▶ [Assignment]:
The data is to be transcribed in full, with nothing missed.
==================================================
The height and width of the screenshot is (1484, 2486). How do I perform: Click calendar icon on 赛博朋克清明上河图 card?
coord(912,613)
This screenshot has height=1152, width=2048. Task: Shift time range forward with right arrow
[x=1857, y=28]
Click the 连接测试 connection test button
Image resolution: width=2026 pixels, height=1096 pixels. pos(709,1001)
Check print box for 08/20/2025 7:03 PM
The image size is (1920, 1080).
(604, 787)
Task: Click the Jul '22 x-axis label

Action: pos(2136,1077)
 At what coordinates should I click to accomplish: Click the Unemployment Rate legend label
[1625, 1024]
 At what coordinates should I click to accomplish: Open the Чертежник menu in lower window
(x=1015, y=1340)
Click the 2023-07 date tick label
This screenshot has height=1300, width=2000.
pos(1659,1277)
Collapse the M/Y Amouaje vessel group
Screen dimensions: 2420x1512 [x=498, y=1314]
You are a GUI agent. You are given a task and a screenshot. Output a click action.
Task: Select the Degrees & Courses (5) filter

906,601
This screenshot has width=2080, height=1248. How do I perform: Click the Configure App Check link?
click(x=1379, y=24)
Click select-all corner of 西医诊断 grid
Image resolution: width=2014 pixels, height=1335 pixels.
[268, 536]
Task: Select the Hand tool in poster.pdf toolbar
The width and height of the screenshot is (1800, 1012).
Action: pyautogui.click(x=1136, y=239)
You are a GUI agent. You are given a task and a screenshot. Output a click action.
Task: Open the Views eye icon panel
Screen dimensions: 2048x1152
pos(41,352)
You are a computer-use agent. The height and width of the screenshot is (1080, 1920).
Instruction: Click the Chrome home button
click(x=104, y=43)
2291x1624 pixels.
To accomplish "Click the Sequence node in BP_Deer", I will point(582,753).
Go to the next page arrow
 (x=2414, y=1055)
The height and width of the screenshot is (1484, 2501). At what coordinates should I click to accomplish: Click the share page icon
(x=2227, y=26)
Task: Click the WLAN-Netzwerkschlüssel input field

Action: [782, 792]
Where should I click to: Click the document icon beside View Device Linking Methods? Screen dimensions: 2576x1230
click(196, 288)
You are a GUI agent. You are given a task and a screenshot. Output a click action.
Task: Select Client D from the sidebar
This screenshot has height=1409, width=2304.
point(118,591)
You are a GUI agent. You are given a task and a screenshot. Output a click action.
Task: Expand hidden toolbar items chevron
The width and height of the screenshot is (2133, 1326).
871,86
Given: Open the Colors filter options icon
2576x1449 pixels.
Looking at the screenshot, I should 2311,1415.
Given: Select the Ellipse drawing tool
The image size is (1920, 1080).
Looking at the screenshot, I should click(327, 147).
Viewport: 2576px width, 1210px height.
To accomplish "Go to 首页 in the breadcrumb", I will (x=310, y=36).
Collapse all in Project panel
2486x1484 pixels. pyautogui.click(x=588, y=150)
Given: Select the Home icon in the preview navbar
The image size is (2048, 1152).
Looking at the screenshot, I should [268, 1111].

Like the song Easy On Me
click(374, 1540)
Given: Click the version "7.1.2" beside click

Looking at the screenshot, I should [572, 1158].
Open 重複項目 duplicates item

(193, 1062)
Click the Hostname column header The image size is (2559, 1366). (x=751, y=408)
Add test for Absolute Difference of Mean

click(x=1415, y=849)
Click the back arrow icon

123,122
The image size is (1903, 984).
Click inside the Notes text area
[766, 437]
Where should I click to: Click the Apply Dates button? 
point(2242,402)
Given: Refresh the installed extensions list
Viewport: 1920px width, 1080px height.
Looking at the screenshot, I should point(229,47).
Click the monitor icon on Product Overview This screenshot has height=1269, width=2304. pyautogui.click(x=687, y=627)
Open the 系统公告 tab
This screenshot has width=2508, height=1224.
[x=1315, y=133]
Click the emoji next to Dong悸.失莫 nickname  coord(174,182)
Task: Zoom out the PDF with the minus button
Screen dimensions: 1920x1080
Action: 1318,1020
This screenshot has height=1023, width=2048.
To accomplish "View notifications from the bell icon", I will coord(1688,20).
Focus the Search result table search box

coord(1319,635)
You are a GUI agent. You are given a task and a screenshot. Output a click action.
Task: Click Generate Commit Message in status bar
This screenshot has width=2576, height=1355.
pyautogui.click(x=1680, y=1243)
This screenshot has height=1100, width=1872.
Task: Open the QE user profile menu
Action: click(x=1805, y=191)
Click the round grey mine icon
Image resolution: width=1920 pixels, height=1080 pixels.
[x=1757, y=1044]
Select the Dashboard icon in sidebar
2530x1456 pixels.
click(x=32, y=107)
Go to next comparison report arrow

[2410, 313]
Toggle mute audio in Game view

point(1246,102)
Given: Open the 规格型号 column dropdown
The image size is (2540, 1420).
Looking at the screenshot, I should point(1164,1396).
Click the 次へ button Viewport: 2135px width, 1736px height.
==================================================
▶ [Exercise result]:
The height and width of the screenshot is (1484, 2486). How do I perform: Click calendar icon on 赛博朋克清明上河图 card?
coord(912,613)
This screenshot has height=1152, width=2048. Task: Shift time range forward with right arrow
[x=1857, y=28]
Click the 连接测试 connection test button
Image resolution: width=2026 pixels, height=1096 pixels. pos(709,1001)
Check print box for 08/20/2025 7:03 PM
The image size is (1920, 1080).
(604, 787)
Task: Click the Jul '22 x-axis label

Action: pos(2136,1077)
 At what coordinates should I click to accomplish: Click the Unemployment Rate legend label
[1625, 1024]
 At what coordinates should I click to accomplish: Open the Чертежник menu in lower window
(x=1015, y=1340)
Click the 2023-07 date tick label
This screenshot has height=1300, width=2000.
pos(1659,1277)
Collapse the M/Y Amouaje vessel group
Screen dimensions: 2420x1512 [x=498, y=1314]
You are a GUI agent. You are given a task and a screenshot. Output a click action.
Task: Select the Degrees & Courses (5) filter

906,601
This screenshot has width=2080, height=1248. How do I perform: Click the Configure App Check link?
click(x=1379, y=24)
Click select-all corner of 西医诊断 grid
Image resolution: width=2014 pixels, height=1335 pixels.
[268, 536]
Task: Select the Hand tool in poster.pdf toolbar
The width and height of the screenshot is (1800, 1012).
Action: pyautogui.click(x=1136, y=239)
You are a GUI agent. You are given a task and a screenshot. Output a click action.
Task: Open the Views eye icon panel
Screen dimensions: 2048x1152
pos(41,352)
You are a computer-use agent. The height and width of the screenshot is (1080, 1920).
Instruction: Click the Chrome home button
click(x=104, y=43)
2291x1624 pixels.
To accomplish "Click the Sequence node in BP_Deer", I will point(582,753).
Go to the next page arrow
 (x=2414, y=1055)
The height and width of the screenshot is (1484, 2501). At what coordinates should I click to accomplish: Click the share page icon
(x=2227, y=26)
Task: Click the WLAN-Netzwerkschlüssel input field

Action: [782, 792]
Where should I click to: Click the document icon beside View Device Linking Methods? Screen dimensions: 2576x1230
click(196, 288)
You are a GUI agent. You are given a task and a screenshot. Output a click action.
Task: Select Client D from the sidebar
This screenshot has height=1409, width=2304.
point(118,591)
You are a GUI agent. You are given a task and a screenshot. Output a click action.
Task: Expand hidden toolbar items chevron
The width and height of the screenshot is (2133, 1326).
871,86
Given: Open the Colors filter options icon
2576x1449 pixels.
Looking at the screenshot, I should 2311,1415.
Given: Select the Ellipse drawing tool
The image size is (1920, 1080).
Looking at the screenshot, I should click(327, 147).
Viewport: 2576px width, 1210px height.
To accomplish "Go to 首页 in the breadcrumb", I will (x=310, y=36).
Collapse all in Project panel
2486x1484 pixels. pyautogui.click(x=588, y=150)
Given: Select the Home icon in the preview navbar
The image size is (2048, 1152).
Looking at the screenshot, I should [268, 1111].

Like the song Easy On Me
click(374, 1540)
Given: Click the version "7.1.2" beside click

Looking at the screenshot, I should [572, 1158].
Open 重複項目 duplicates item

(193, 1062)
Click the Hostname column header The image size is (2559, 1366). (x=751, y=408)
Add test for Absolute Difference of Mean

click(x=1415, y=849)
Click the back arrow icon

123,122
The image size is (1903, 984).
Click inside the Notes text area
[766, 437]
Where should I click to: Click the Apply Dates button? 
point(2242,402)
Given: Refresh the installed extensions list
Viewport: 1920px width, 1080px height.
Looking at the screenshot, I should point(229,47).
Click the monitor icon on Product Overview This screenshot has height=1269, width=2304. pyautogui.click(x=687, y=627)
Open the 系统公告 tab
This screenshot has width=2508, height=1224.
[x=1315, y=133]
Click the emoji next to Dong悸.失莫 nickname  coord(174,182)
Task: Zoom out the PDF with the minus button
Screen dimensions: 1920x1080
Action: 1318,1020
This screenshot has height=1023, width=2048.
To accomplish "View notifications from the bell icon", I will coord(1688,20).
Focus the Search result table search box

coord(1319,635)
You are a GUI agent. You are given a task and a screenshot. Output a click action.
Task: Click Generate Commit Message in status bar
This screenshot has width=2576, height=1355.
pyautogui.click(x=1680, y=1243)
This screenshot has height=1100, width=1872.
Task: Open the QE user profile menu
Action: click(x=1805, y=191)
Click the round grey mine icon
Image resolution: width=1920 pixels, height=1080 pixels.
[x=1757, y=1044]
Select the Dashboard icon in sidebar
2530x1456 pixels.
click(x=32, y=107)
Go to next comparison report arrow

[2410, 313]
Toggle mute audio in Game view

point(1246,102)
Given: Open the 规格型号 column dropdown
The image size is (2540, 1420).
Looking at the screenshot, I should point(1164,1396).
Click the 次へ button Viewport: 2135px width, 1736px height.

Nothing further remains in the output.